Norbert Elias (1897-1990) La civilisation par les moeurs

Les gestes de pudeur et la pacification des mœurs sont, selon Norbert Elias, les signes visibles du processus de civilisation qui affecte l’Europe depuis la Renaissance. Une thèse qui a traversé tout le 20e siècle.

Jusqu’au 16e siècle, dans les villes allemandes, on pouvait, paraît-il, assister au spectacle hebdomadaire de familles entières traversant la ville nus comme des vers pour se rendre au bain public. Dans le même ordre d’idées, il semble qu’au 14e siècle, les usages du corps et les manières de table étaient beaucoup moins policés que les nôtres. Érasme, en 1530, conseillait aux jeunes gens de cacher le bruit de leurs pets en toussant, et de se servir de trois doigts pour puiser la viande dans les plats, sans les essuyer sur la manche de leur voisin… De telles recommandations relèveraient aujourd’hui de l’ironie.

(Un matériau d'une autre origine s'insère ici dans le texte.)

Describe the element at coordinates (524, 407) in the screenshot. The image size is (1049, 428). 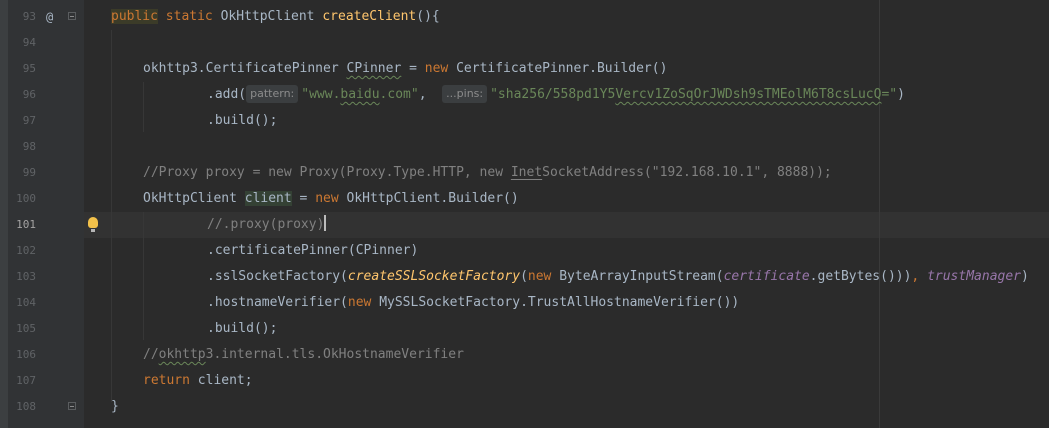
I see `code-line-108: 108 }` at that location.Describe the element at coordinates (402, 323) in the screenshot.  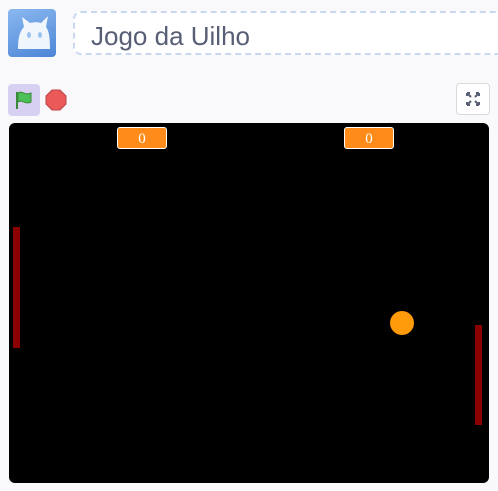
I see `ball` at that location.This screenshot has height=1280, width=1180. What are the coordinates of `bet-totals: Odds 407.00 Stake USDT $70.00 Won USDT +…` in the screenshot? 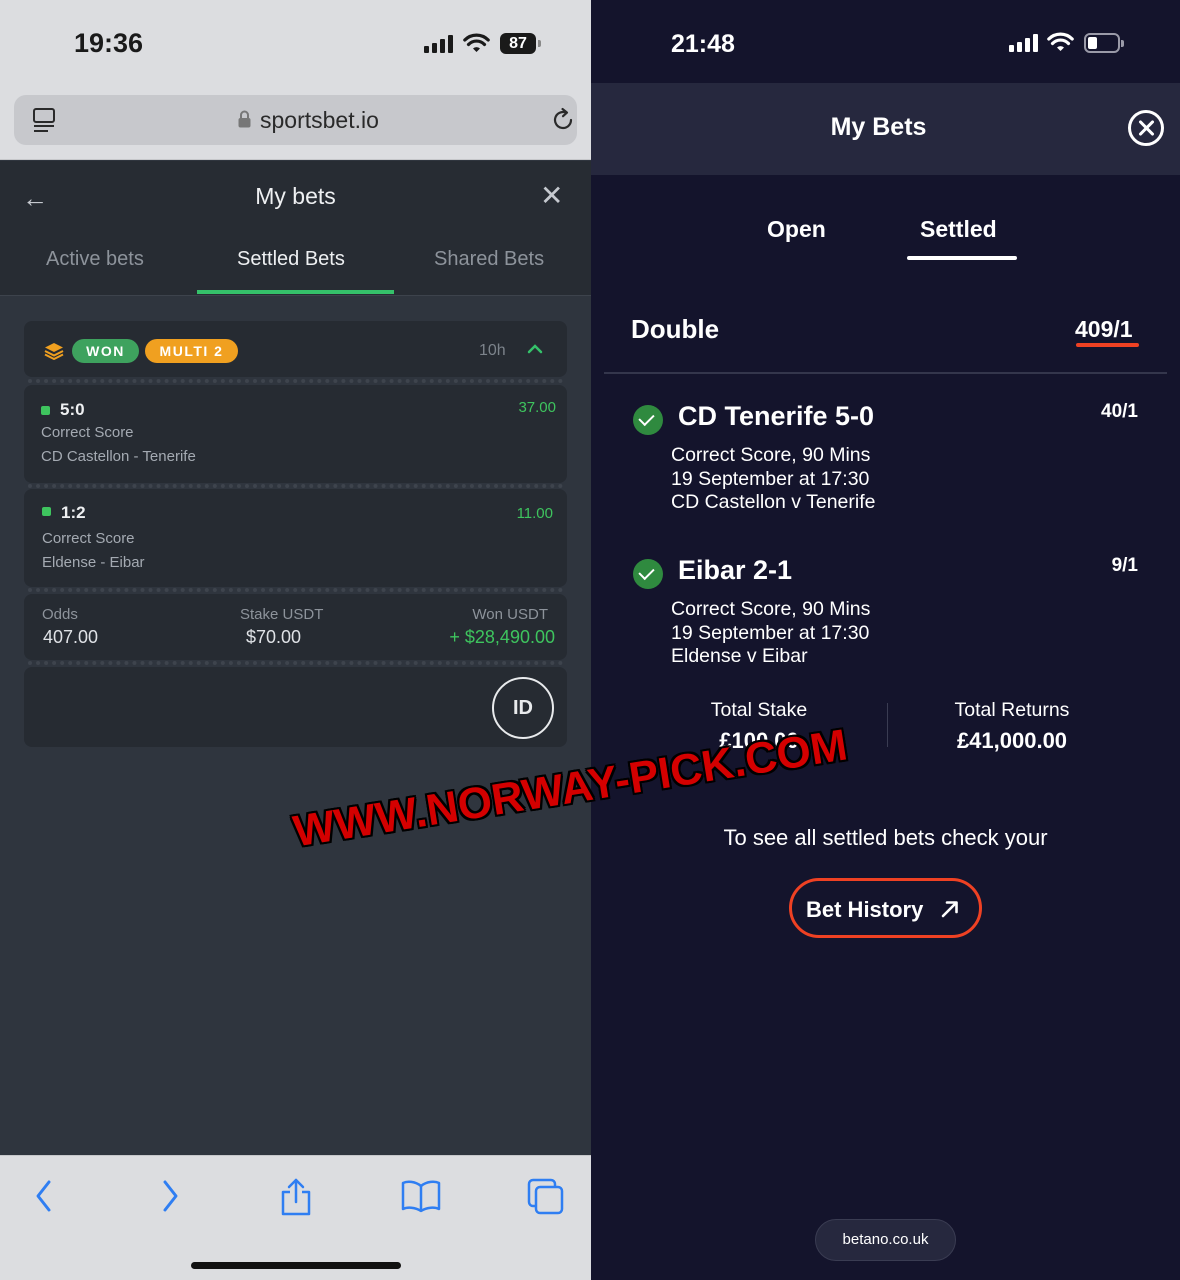 It's located at (296, 627).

C’est avec de tels faits savoureux que Norbert Elias a introduit dans l’analyse sociohistorique de l’Occident la notion de « civilisation des mœurs ». L’idée, développée en trois tomes, se résume aisément : la « civilisation », explique Elias, est une question de mœurs, en particulier de ces petites et grandes règles qui pèsent sur l’usage du corps, la satisfaction des besoins, des instincts et des désirs humains. Or, cette dimension de la morale a connu une évolution très marquée en Europe à partir de la Renaissance : l’homme médiéval vivait dans une sorte de barbarie plus ou moins innocente, une liberté réelle d’exprimer violemment ses émotions, ses désirs et de satisfaire ses besoins les plus brutaux sans souci du regard d’autrui. À partir du 16e siècle, tout cela – politesse, manières de tables, comportements – commence à être codifié par les nobles de cour. Au 18e siècle ce sont les bourgeois qui s’emparent de ces bonnes manières. Au 19e siècle, le mouvement se démocratise encore : l’ère est à une morale qui s’appelle « hygiène ». Y sommes-nous encore aujourd’hui ? C’est une autre question. Selon Elias, ce mouvement inachevé dessine toute l’histoire politique, sociale et culturelle de l’Occident. Car l’évolution de ces manières du corps est le produit de la généralisation d’un modèle de personnage : celui du noble courtisan.